┏━━
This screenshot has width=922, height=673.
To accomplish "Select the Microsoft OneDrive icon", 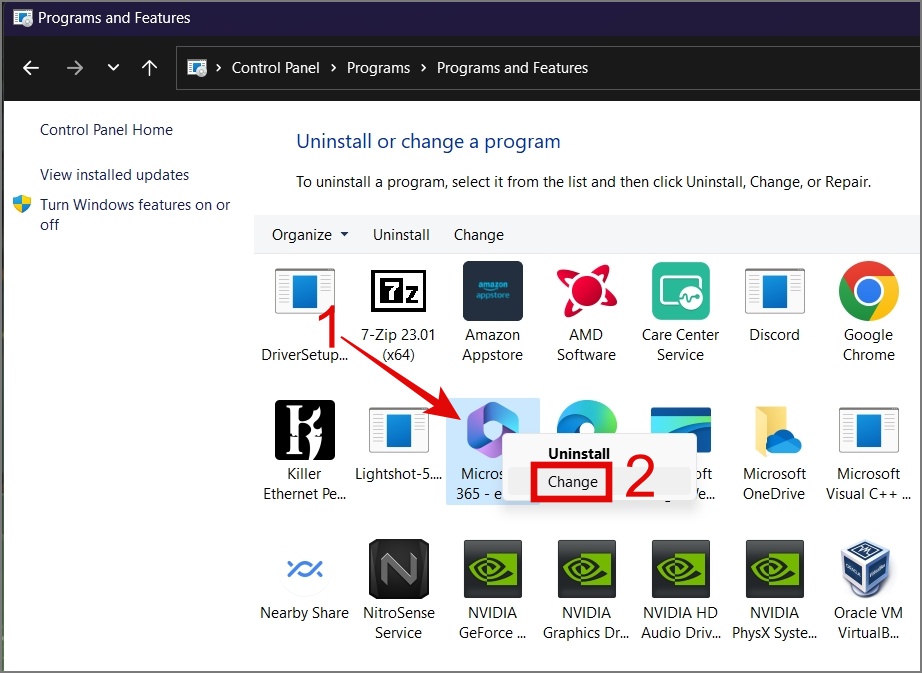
┗━━
┏━━
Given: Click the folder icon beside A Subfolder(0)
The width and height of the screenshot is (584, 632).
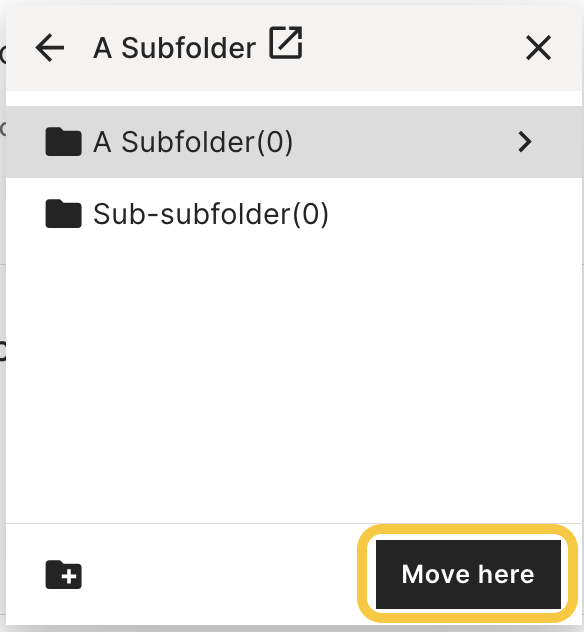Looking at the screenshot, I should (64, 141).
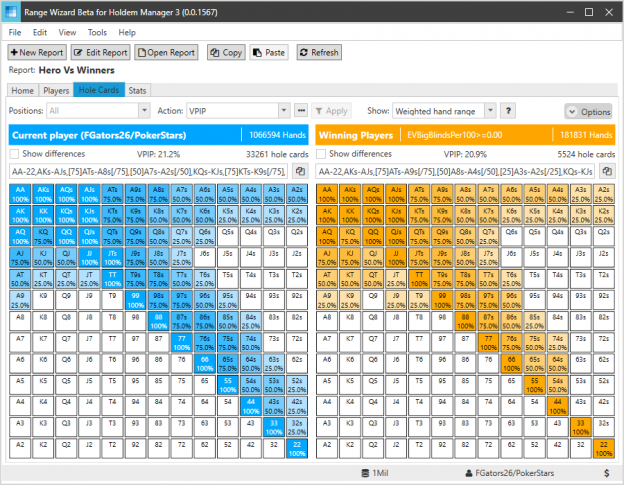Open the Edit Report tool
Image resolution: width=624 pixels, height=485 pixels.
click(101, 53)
┗━━
┏━━
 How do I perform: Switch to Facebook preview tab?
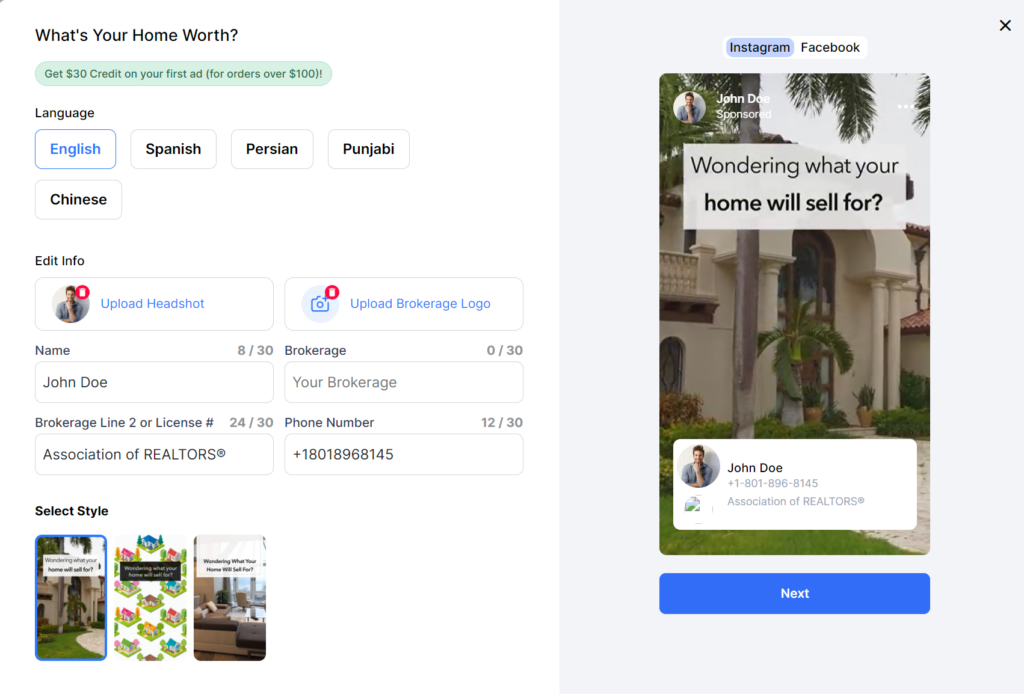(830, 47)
┗━━
▶ [ACTIVITY]: Within the material above, find the part that opens with the line containing "This screenshot has width=922, height=673." and closes with the line containing "the Microsoft OneDrive", and reproduce it exactly without the pictures.

▶ [SOLUTION FOR THIS EXERCISE]:
This screenshot has width=922, height=673.
To accomplish "Select the Microsoft OneDrive icon", 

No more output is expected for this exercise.